IDEA-Research / T-Rex

[ECCV2024] API code for T-Rex2: Towards Generic Object Detection via Text-Visual Prompt Synergy
https://deepdataspace.com/blog/T-Rex
Other
2.28k stars 147 forks source link

Difference w.r.t GLEE? #39

Closed ifsheldon closed 7 months ago

ifsheldon commented 8 months ago

Hi! Great work!

It seems a concurrent work, GLEE, is very similar to yours. Some of the reported results in their paper seem to be even better. Can you elaborate the differences or compare the results? Thanks!
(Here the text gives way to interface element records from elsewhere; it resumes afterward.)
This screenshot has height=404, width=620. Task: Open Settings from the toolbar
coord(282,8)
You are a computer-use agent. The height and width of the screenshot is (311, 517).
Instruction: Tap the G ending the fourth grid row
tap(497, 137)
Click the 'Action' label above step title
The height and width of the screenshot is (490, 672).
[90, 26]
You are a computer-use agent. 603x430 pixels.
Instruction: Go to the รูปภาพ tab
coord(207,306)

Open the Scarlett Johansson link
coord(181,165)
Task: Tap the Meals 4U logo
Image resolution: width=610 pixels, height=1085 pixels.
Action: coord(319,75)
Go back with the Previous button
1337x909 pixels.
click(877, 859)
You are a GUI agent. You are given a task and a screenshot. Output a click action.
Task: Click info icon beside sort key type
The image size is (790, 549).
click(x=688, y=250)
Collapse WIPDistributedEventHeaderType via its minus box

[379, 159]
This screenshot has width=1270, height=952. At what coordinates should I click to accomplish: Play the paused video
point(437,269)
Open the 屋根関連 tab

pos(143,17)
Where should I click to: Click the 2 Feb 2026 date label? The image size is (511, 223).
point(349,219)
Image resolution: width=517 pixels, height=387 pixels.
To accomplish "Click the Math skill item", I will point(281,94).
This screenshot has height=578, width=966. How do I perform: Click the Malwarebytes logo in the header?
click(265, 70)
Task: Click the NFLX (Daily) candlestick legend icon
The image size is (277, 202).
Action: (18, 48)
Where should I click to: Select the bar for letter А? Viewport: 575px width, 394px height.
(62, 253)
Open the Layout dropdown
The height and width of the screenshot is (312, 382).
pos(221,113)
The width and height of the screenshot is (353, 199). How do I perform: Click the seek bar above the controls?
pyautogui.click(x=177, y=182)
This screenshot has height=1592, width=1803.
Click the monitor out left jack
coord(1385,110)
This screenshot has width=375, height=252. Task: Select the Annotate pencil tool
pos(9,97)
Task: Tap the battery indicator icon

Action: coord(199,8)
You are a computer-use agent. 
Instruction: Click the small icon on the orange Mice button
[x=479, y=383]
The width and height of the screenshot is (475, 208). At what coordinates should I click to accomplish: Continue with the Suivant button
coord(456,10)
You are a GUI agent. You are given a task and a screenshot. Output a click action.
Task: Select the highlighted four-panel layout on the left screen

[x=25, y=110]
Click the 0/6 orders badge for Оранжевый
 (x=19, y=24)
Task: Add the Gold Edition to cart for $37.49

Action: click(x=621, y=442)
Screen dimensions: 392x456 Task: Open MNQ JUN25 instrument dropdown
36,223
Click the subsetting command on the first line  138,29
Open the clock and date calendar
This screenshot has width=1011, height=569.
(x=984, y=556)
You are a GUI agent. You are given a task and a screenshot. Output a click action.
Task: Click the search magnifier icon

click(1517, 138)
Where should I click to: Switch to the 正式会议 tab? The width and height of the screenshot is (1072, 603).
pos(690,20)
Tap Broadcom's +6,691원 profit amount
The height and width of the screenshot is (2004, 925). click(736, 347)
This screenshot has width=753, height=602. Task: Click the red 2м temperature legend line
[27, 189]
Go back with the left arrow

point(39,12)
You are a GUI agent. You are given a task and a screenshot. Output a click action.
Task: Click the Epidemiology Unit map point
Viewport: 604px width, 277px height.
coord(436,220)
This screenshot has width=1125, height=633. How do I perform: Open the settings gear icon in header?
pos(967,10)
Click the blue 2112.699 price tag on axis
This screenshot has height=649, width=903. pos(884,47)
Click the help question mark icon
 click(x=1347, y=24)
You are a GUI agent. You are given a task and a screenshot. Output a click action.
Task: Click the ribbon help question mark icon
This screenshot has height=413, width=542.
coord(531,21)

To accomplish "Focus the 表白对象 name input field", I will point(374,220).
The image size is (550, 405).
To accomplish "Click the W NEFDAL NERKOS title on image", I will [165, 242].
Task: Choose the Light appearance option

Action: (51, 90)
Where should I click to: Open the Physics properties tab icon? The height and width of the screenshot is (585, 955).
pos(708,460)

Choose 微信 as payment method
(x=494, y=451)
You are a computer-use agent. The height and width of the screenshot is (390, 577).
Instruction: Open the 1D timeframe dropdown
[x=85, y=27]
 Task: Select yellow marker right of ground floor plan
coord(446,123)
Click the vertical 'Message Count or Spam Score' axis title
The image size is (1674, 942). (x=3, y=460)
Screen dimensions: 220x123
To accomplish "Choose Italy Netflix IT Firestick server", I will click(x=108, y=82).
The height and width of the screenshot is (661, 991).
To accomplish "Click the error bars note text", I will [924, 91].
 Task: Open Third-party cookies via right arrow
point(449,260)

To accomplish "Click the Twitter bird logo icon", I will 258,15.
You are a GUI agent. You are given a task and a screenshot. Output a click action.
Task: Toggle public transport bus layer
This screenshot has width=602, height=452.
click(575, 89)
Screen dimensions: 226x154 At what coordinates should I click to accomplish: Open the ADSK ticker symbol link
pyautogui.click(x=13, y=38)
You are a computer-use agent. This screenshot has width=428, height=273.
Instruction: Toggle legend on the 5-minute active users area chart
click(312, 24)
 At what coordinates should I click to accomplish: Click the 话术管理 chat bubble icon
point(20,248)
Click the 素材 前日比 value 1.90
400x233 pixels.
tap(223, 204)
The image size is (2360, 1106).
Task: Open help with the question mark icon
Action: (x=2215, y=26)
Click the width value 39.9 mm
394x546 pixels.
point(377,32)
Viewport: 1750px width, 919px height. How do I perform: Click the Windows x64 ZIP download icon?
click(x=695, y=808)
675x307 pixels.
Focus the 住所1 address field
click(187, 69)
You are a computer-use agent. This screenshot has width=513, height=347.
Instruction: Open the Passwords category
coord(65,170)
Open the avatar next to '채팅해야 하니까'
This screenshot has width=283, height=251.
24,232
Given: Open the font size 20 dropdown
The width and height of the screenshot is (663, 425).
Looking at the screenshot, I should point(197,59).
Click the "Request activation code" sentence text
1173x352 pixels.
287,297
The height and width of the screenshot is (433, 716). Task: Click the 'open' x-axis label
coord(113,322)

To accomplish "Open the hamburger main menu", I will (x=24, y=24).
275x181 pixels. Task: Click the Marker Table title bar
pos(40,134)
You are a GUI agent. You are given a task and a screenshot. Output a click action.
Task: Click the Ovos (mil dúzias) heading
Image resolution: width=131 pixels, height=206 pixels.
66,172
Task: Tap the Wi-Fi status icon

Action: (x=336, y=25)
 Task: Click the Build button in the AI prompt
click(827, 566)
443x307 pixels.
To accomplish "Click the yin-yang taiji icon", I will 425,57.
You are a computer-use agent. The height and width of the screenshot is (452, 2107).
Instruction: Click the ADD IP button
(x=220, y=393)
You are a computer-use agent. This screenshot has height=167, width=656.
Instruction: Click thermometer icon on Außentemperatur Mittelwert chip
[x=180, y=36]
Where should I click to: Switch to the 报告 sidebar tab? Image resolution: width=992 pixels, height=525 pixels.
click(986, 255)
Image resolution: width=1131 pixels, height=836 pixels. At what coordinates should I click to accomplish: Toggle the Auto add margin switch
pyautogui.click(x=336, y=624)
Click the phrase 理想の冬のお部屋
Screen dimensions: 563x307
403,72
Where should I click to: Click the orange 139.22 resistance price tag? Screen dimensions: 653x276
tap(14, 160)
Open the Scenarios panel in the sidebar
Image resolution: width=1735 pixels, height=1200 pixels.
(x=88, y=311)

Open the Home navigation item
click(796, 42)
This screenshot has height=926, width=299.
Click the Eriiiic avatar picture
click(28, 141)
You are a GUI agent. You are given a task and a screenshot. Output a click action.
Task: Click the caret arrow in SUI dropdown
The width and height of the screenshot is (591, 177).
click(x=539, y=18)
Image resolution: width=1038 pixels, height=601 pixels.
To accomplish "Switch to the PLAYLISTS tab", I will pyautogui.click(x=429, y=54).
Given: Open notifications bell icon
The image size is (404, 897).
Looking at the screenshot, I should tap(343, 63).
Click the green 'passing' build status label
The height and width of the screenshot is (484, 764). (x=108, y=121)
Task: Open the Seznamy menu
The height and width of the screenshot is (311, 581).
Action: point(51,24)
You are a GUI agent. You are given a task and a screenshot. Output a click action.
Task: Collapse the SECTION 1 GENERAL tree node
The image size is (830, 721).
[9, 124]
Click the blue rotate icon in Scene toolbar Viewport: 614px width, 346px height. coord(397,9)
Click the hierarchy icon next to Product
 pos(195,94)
Mountchicken commented 8 months ago

Hi @ifsheldon Thanks for your interest in our work. GLEE is a great work but different from T-Rex2. GLEE indeed supports both text prompts and visual prompts as input. However, for visual prompt, GLEE only uses it for interactive segmentation, which is a one-to-one task. (One prompt gets one mask). In T-Rex2, our visual prompt is for generic object detection, which is a one-to-many task (one prompt gets all instances). Also, as for the reported metrics on COCO and LVIS, GLEE uses both COCO and LVIS data for training. In T-Rex2, we evaluate our model on COCO and LVIS in a zero-shot setting, i.e., we do not use them for training. So we can't compare their performance.

ifsheldon commented 7 months ago

Got it! Thanks a lot for the explanation